Statistics deal with data, but where does it come from ?

A statistical population refers to the entire group of things that you’re trying to measure, study, or analyze. A census is a study or survey involving the entire population. A census can provide you with accurate information about your population, but it’s not always practical. When populations are large or infinite, it’s just not possible to include every member.

A sample is a subset of data from a larger dataset(population). Random Sampling is a process in which each available member of the population being sampled has an equal chance of being chosen for the sample at each draw.

Data Quality matters more than data quantity when making an estimate or a model based on a sample. Data quality in data science involves completeness, consistency of format, cleanliness and accuracy of individual data points.

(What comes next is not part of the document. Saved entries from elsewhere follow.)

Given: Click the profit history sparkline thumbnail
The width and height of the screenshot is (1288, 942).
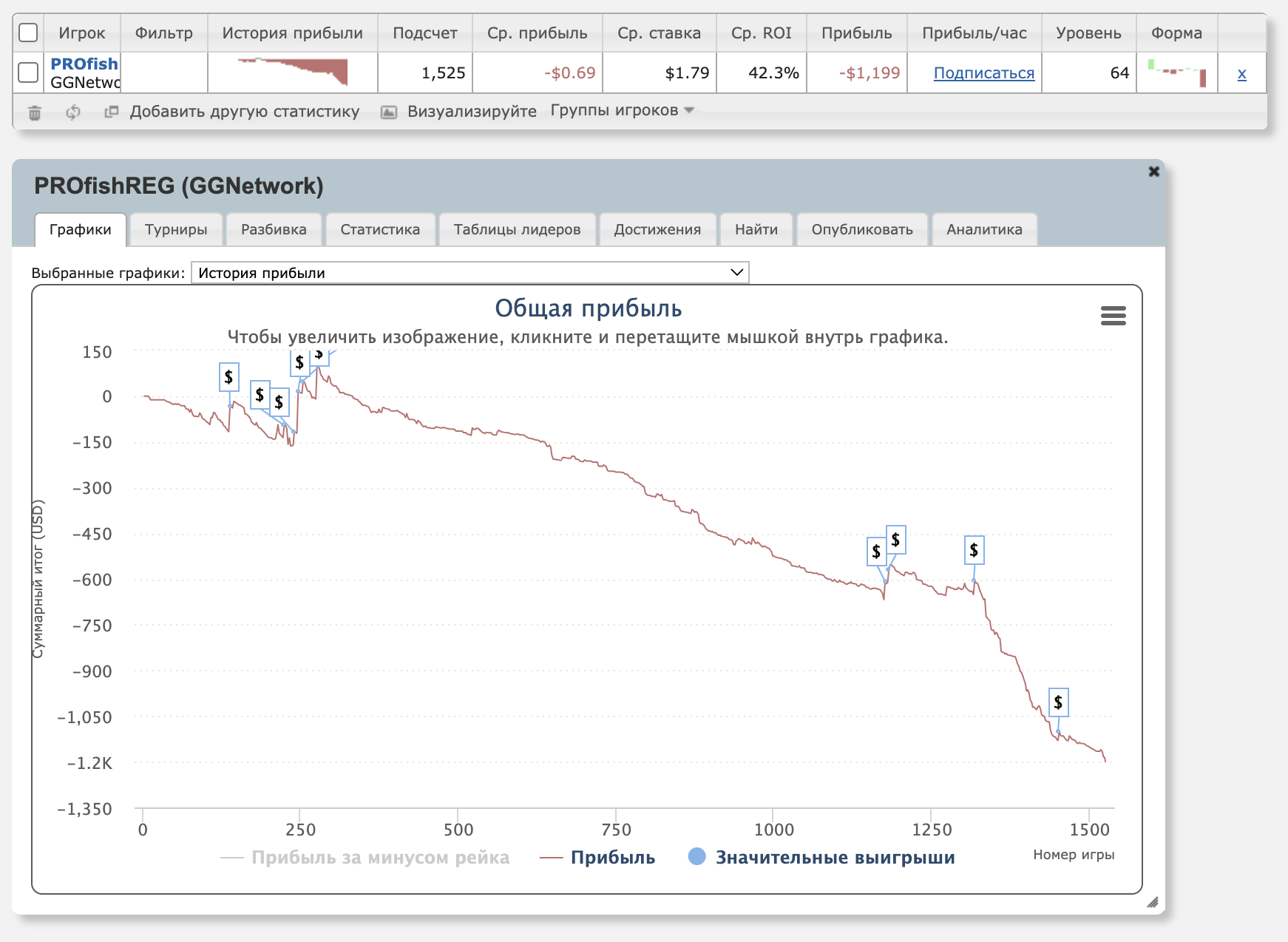Looking at the screenshot, I should pyautogui.click(x=293, y=72).
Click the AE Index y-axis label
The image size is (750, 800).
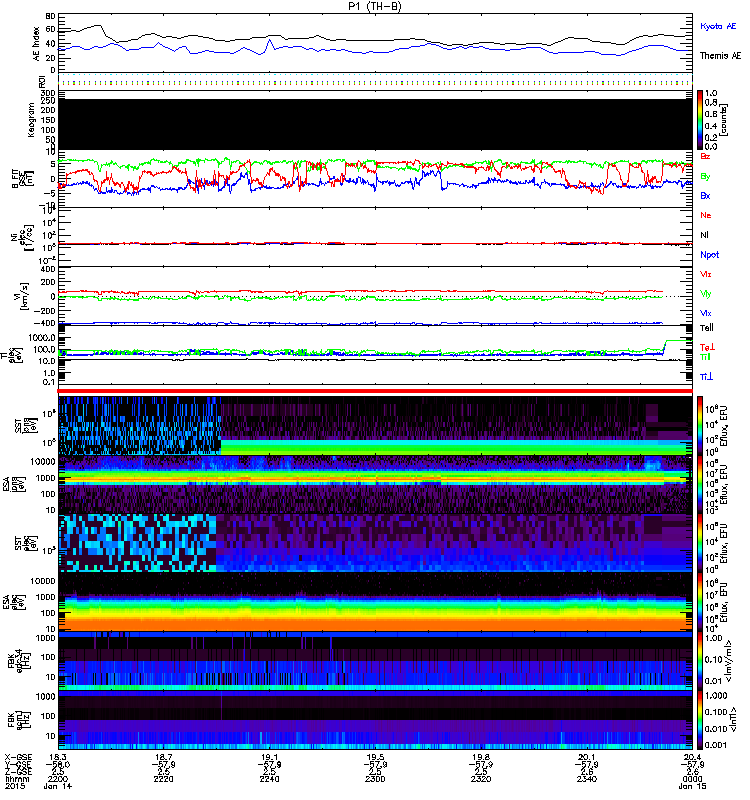click(37, 44)
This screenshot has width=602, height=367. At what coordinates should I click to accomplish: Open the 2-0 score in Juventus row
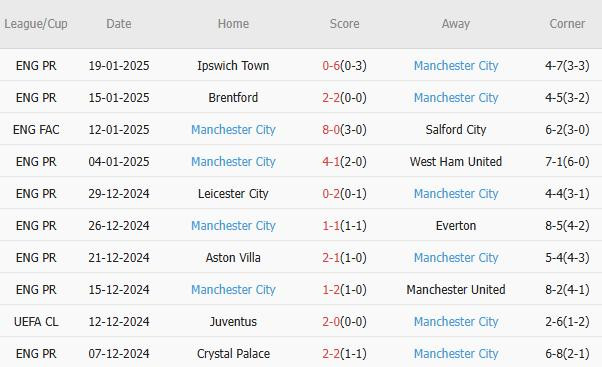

The key to creating a good sample is to choose one that is as close a match to our population as possible. If our sample is representative then we can use our sample to predict what characteristics the population will have. Not every sample closely resembles its population. Using the wrong sample could lead us to draw wrong conclusions about population parameters. Unless we are very careful, some sort of bias can creep in to the sample, which can distort our results. Bias is a sort of favoritism that we can unwittingly (or maybe knowingly) introduce into our sample, meaning that our sample is no longer randomly selected from our population.

Unbiased Sample

An unbiased sample is representative of the target population. This means that it has similar characteristics to the population, and we can use these to make inferences about the population itself. The shape of the distribution of an unbiased sample is similar to the shape of the population it comes from. If we know the shape of the sample distribution, we can use it to predict that of the population to a reasonable level of confidence.

Biased samples

A biased sample is not representative of the target population. We can’t use it to make inferences about the population because the sample and population have different characteristics. If we try to predict the shape of the population distribution from that of the sample, we’d end up with the wrong result.

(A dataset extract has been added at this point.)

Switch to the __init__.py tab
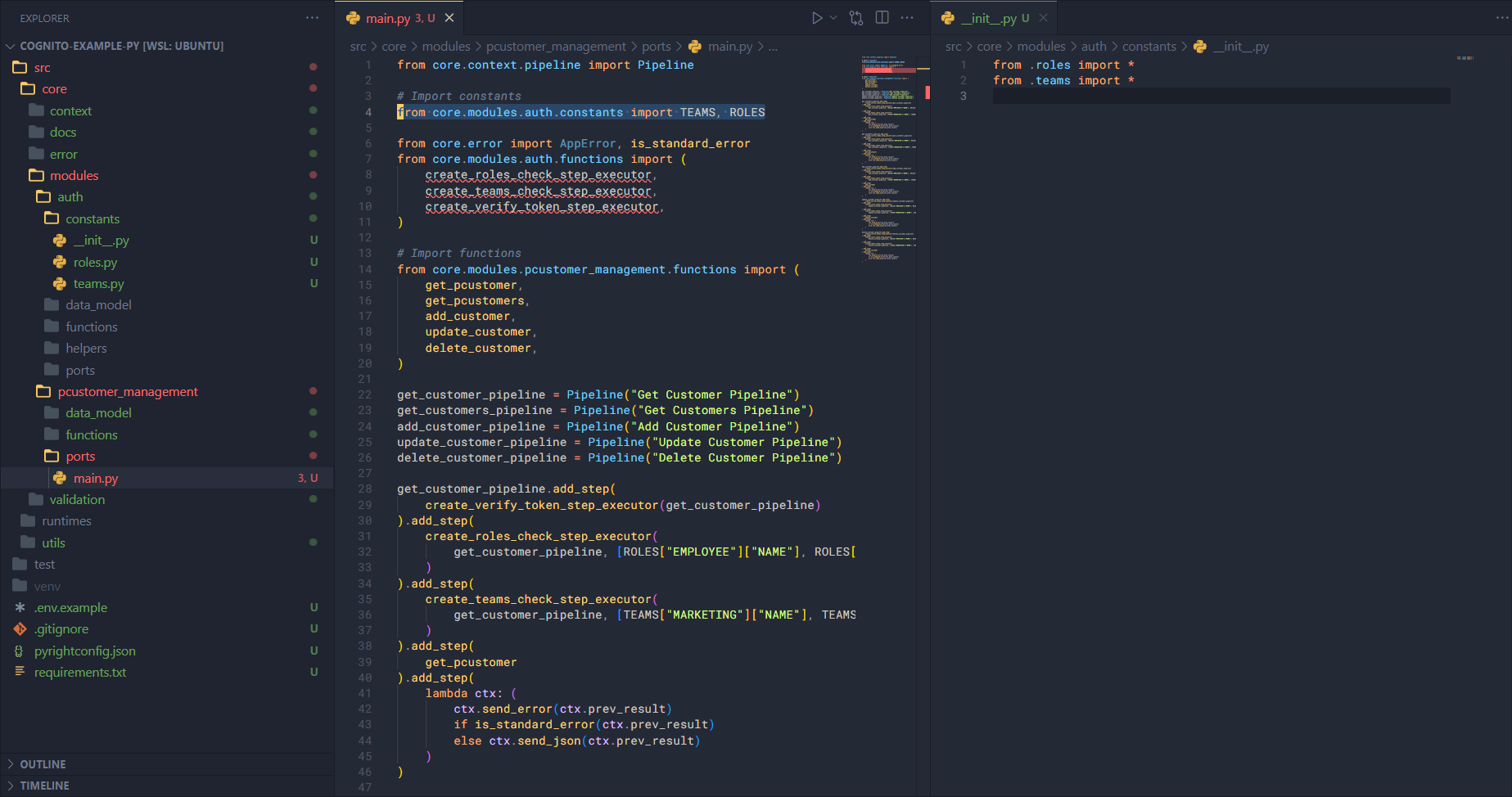This screenshot has height=797, width=1512. [988, 18]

Population Mean µ and Sample Mean x̄

Unbiased and Biased Sample

Bias is an indicator that a statistical or machine learning model has been mis-specified or an important variable left out. Drawing elements into a sample at random is Random Sampling. Random sampling is the key way to achieve unbiased sample. Random sampling can reduce bias and facilitate data quality improvement.

Selection Bias refers to bias resulting from the way in which observations are selected.

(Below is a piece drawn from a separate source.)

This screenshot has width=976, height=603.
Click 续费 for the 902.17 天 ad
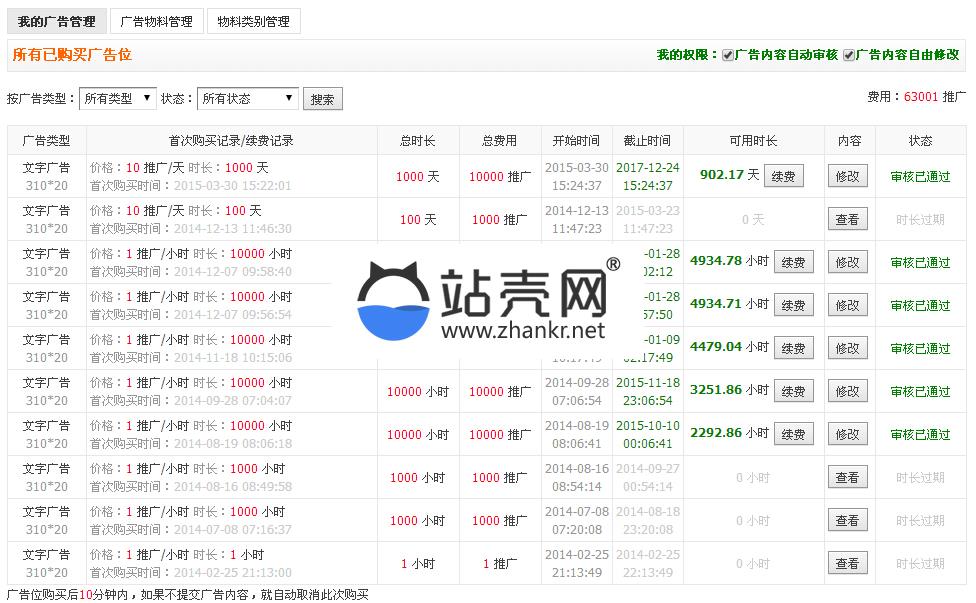(783, 177)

Random Sampling without replacement — Sampling without replacement means that the sampling unit isn’t replaced back into the population.

Random Sampling with replacement — Sampling with replacement means that when we have selected each unit and recorded relevant information about it, we put it back into the population.

Stratified Sampling

An alternative to random sampling is stratified sampling. With this type of sampling, the population is split into similar groups that share similar characteristics. These characteristics or groups are called strata, and each individual group is called a stratum. Perform simple random sampling on each stratum to ensure that each group is represented in our overall sample.

Cluster Sampling

Cluster sampling is useful if the population has a number of similar groups or clusters. With cluster sampling, instead of taking a random sample of units, you draw a random sample of clusters, and then survey everything within each of these clusters. Cluster sampling works because each cluster is similar to the others. The problem with cluster sampling is that it might not be entirely random.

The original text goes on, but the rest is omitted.